The trade is fabrication: Klann uses 8 bars with 7 unique lengths, Jansen uses 12 bars with 11 unique lengths. If you're cutting bars on a laser or waterjet the build cost difference is small. If you're filing them by hand, Klann is meaningfully faster to build.
Peak torque demand swings hard through the cycle — the linkage is most loaded when the leg is near top-dead-centre on the upswing. Sizing on average torque will leave you with a motor that stalls there. Rule of thumb: size the motor for 2.5-3× the average computed torque to handle the peak.
For a typical 100 mm-leg desktop walker weighing 200-400 g, a 6 V gearmotor with 0.5-1.0 N·cm continuous output running at 60 RPM is comfortable. Anything below 0.3 N·cm and you'll hear the motor hesitate at top-dead-centre on every revolution. The hesitation looks like a brief stutter in the gait — it's not a foot-path problem, it's a torque problem.
Three usual suspects beyond the obvious bar-length errors. First, joint slop: total clearance across 11 pivots compounds, and 0.2 mm of play per joint becomes visible foot-path distortion. Use bushings or precision pins, not loose pop-rivets through oversized holes.

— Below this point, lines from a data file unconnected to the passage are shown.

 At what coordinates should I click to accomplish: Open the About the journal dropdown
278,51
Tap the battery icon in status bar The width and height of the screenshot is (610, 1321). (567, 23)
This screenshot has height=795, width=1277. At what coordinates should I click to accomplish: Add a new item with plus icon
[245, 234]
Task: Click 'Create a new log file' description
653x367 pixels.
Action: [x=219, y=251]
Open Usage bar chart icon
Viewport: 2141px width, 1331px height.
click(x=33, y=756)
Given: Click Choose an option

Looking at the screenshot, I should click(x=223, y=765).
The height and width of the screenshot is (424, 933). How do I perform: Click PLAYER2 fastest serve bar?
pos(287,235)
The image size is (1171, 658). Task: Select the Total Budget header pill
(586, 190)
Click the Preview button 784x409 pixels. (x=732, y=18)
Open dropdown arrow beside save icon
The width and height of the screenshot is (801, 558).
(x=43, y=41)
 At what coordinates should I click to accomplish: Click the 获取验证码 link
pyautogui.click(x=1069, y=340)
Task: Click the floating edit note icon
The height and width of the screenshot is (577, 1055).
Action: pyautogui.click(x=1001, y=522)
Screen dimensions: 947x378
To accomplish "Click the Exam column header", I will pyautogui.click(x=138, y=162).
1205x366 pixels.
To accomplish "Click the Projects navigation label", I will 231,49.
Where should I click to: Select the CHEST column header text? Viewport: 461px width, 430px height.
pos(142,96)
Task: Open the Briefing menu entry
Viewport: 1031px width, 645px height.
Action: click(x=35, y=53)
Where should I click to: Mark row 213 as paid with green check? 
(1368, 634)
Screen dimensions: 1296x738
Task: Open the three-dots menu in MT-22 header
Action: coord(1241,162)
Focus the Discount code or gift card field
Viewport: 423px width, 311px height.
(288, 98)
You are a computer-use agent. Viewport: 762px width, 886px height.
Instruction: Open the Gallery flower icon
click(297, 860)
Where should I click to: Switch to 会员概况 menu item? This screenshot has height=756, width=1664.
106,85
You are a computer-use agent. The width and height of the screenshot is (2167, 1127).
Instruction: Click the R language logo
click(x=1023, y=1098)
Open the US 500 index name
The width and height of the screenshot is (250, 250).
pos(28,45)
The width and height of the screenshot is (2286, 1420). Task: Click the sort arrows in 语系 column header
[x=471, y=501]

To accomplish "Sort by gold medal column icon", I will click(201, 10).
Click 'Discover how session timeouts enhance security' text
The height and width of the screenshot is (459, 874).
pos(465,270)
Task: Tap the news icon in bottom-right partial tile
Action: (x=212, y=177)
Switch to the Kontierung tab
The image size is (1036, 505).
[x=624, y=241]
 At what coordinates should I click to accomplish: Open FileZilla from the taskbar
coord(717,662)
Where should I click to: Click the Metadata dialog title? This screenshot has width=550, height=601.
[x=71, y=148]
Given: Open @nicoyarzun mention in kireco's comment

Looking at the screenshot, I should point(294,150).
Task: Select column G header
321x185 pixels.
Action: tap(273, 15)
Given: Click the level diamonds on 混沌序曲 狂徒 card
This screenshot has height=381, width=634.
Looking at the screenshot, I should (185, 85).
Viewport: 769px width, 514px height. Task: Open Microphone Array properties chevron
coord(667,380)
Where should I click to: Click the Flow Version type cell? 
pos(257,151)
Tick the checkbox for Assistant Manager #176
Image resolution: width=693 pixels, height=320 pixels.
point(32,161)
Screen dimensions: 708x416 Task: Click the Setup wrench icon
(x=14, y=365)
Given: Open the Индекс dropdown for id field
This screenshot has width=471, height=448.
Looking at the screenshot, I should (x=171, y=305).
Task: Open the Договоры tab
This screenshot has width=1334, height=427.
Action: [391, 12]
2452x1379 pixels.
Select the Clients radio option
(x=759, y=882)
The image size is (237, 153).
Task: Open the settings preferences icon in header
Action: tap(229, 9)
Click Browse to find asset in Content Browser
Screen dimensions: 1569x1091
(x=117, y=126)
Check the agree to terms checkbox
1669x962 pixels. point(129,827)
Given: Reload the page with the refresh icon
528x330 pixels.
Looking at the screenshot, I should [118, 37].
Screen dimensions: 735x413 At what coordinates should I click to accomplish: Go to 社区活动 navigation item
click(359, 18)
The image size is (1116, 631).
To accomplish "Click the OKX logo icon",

Second, out-of-plane wobble: if the leg can flex sideways (out of the kinematic plane) the foot pivot describes a 3D path and the projected forward stride shrinks. Add a guide bushing or a parallel stiffener bar to constrain the leg to its plane.
Third, ground compliance: on carpet or foam, the foot sinks during ground contact and the effective stride drops. Test the walker on a hard, flat surface before blaming the linkage.